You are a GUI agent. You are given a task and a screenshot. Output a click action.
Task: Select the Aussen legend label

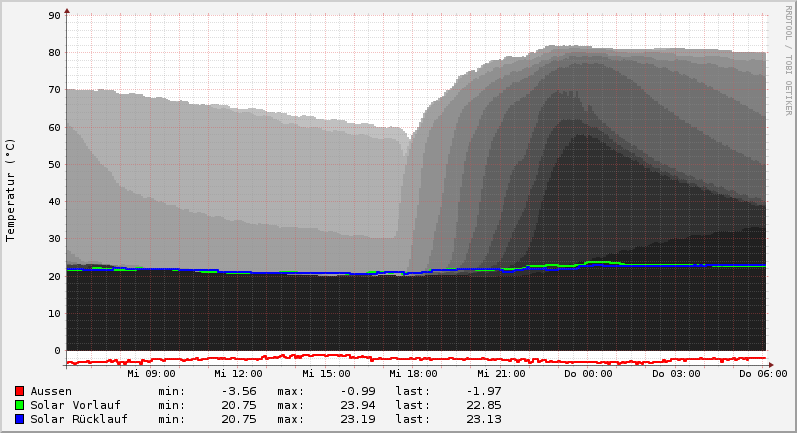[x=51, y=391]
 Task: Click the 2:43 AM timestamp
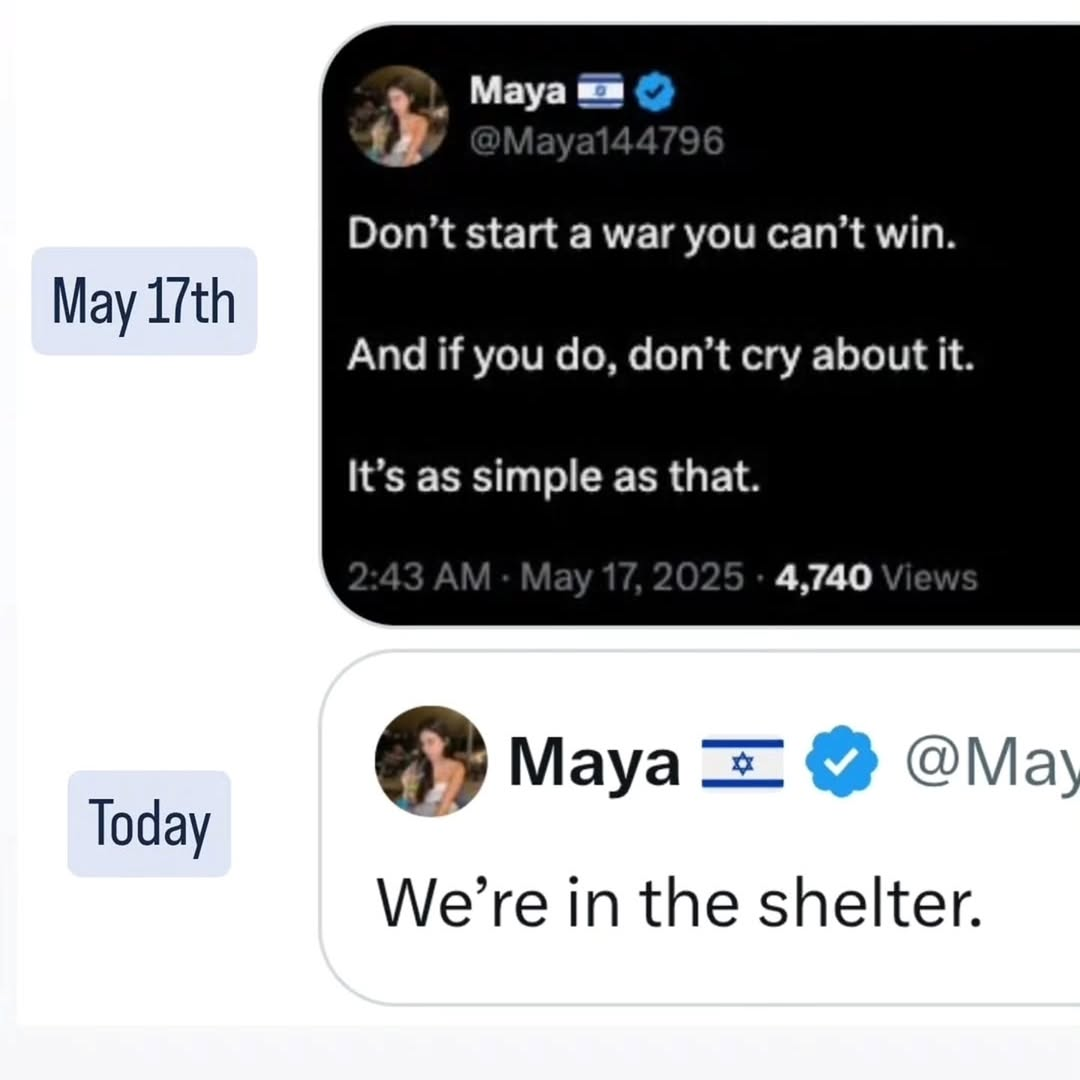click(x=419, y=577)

.....

Please retype, exactly and with the pictures left out, the lines from the line containing "Task: Select the Aussen legend label" through the last line of the records above.

Exercise response:
Task: Select the Aussen legend label

[x=51, y=391]
 Task: Click the 2:43 AM timestamp
click(x=419, y=577)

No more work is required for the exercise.